Il marchait d'un pas raide et rapide, tourmenté. Il espérait que Mayumi était déjà couchée, il n'avait pas vraiment pensé à elle en acceptant le rendez-vous et il commençait à sérieusement angoisser. Et si son père s'en était pris à elle en ne le voyant pas revenir ? Il ne s'en remettrait sans doute jamais.
« Tu imaginais quoi, quand tu es venu ce soir ? demanda soudain Rose en chatouillant son cou de son souffle. »
Lui était loin de s'attendre à Maya, son pire ennemi. Il avait envisagé une soirée clandestine au lycée, voilà que maintenant il se faisait porter chez lui dans les bras d'un homme qu'il détestait. Ou était censé détester.
Il réfléchit un instant en frissonnant légèrement.
« A tout et rien. Je voulais passer du bon temps, point. »
« Et le fait que ce soit moi, ça t'en empêche, pas vrai ? souffla-t-il en attrapant une mèche. »
Difficile pour Maya de s'avouer qu'il pouvait désirer son rival.
Il soupira en lui lançant un regard noir.
« Sans doute. »
Bien que ce n'était pas si désagréable que ça de l'avoir contre lui. Ou alors était-il simplement en manque ?
« Pourtant, tout à l'heure, tu m'as embrassé… fit-il remarquer à voix basse, un sourire narquois sur les lèvres. »
Et ç'avait été loin d'être déplaisant.
Il ne pouvait pas se taire un peu…
« Oui. »
Et il aurait bien aimé ne jamais l'avoir fait.
« Pourquoi ? demanda-t-il en laissant une main se faufiler le long de son épaule. »
Il haussa l'épaule pour tenter d'en déloger sa main.
« J'en sais rien. »
Et c'était on ne peut plus vrai. Il avait agi sur un coup de tête, sans réfléchir aux conséquences. Il en avait peut-être juste eu besoin. Besoin d'un peu de reconnaissance et de contact physique moins douloureux qu'un coup.
Rose releva les yeux vers lui, et sa main caressa sa joue.
« Et ça t'a fait quoi, Ma-ya ? »
Lui, ça l'avait rendu dingue.
Maya cligna des yeux mais ne le regarda pas, crispant juste ses doigts sur le corps fin de Rose.
« J'en sais rien. »
Il avait adoré.
« J'ai eu mal tu sais, avoua-t-il en fixant son cou.
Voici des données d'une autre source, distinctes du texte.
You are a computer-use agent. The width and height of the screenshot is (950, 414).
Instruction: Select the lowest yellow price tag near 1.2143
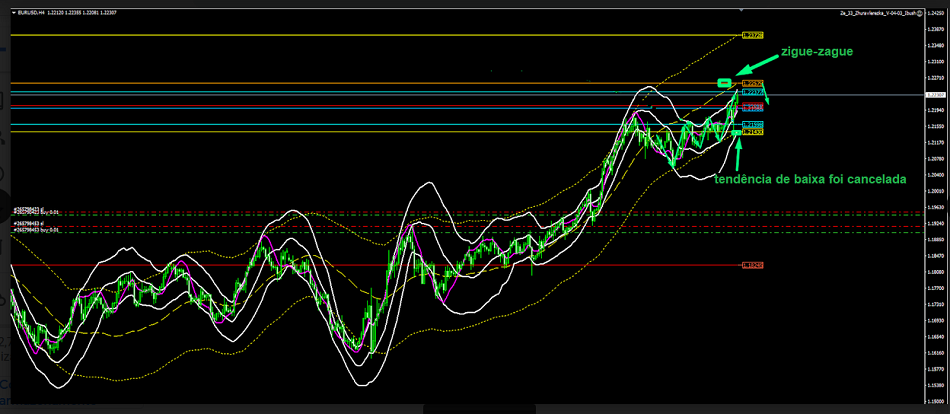coord(753,132)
Quand tu m'as coincé contre le mur. Mais c'était différent de la douleur habituelle. »
Et c'était vrai. C'était une sensation très bizarre, mais loin d'être déplaisante.
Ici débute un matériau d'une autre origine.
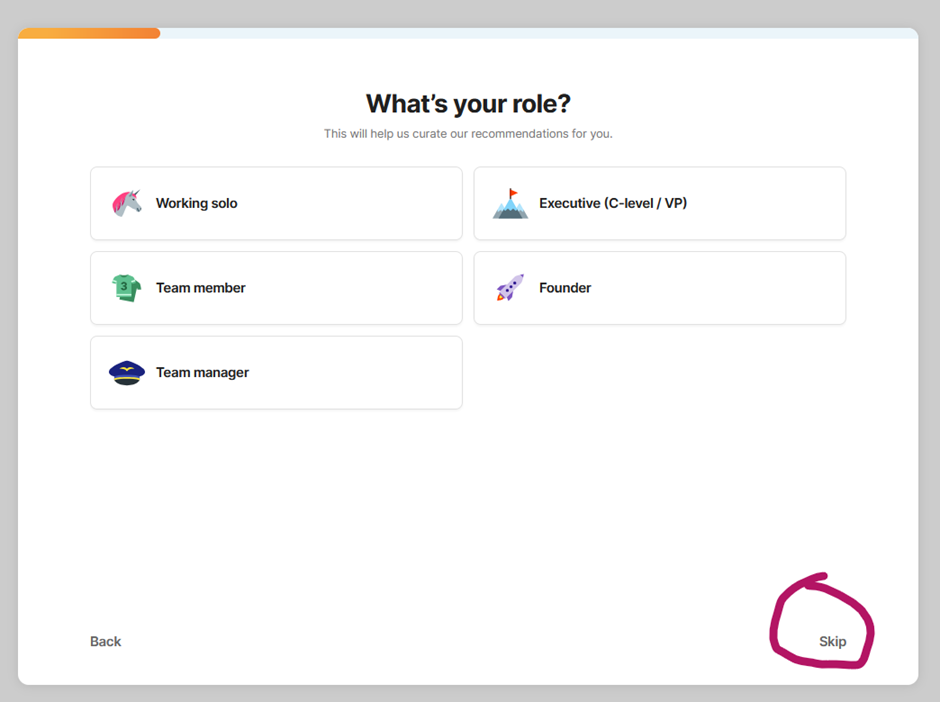Screen dimensions: 940x702
Task: Choose the Team member role label
Action: click(x=201, y=288)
Il déglutit difficilement.
« Désolé, souffla-t-il du bout des lèvres. »
C'était comme s'arracher la langue. Est-ce que les autres s'excusaient après l'avoir battu ? Non, alors pourquoi il le faisait, lui ? Il devait être con…
« Depuis quand tu t'excuses, Ma-ya ? s'étonna-t-il avec un léger sourire. T'excuse pas. C'était pas si désagréable. »
C'était même plutôt bon. Et passe pour un fou.
Il eut un rire sinistre et glacial. Se faire buter ? Pas désagréable ? Voulait-il prendre sa place ?
« Ca te fait rire ? Pourtant c'est pas drôle, Ma-ya. »
Il eut un petit rire cependant et se redressa pour placer ses lèvres juste à côtés de son oreille.
« Mais c'est peut-être parce que c'était toi. »
« Si tu prononces encore une seule fois mon prénom de cette manière, je te balance dans le premier container venu et tu te démerdes pour en ressortir. »
Il allait craquer, la colère recommençait à gonfler dans sa poitrine.
« T'oserais vraiment me faire ça, Maya ? souffla-t-il alors sensuellement en effleurant son cou de ses lèvres. »
C'était si délicieux de le sentir s'énerver.
De la même façon qu'il était capable du pire.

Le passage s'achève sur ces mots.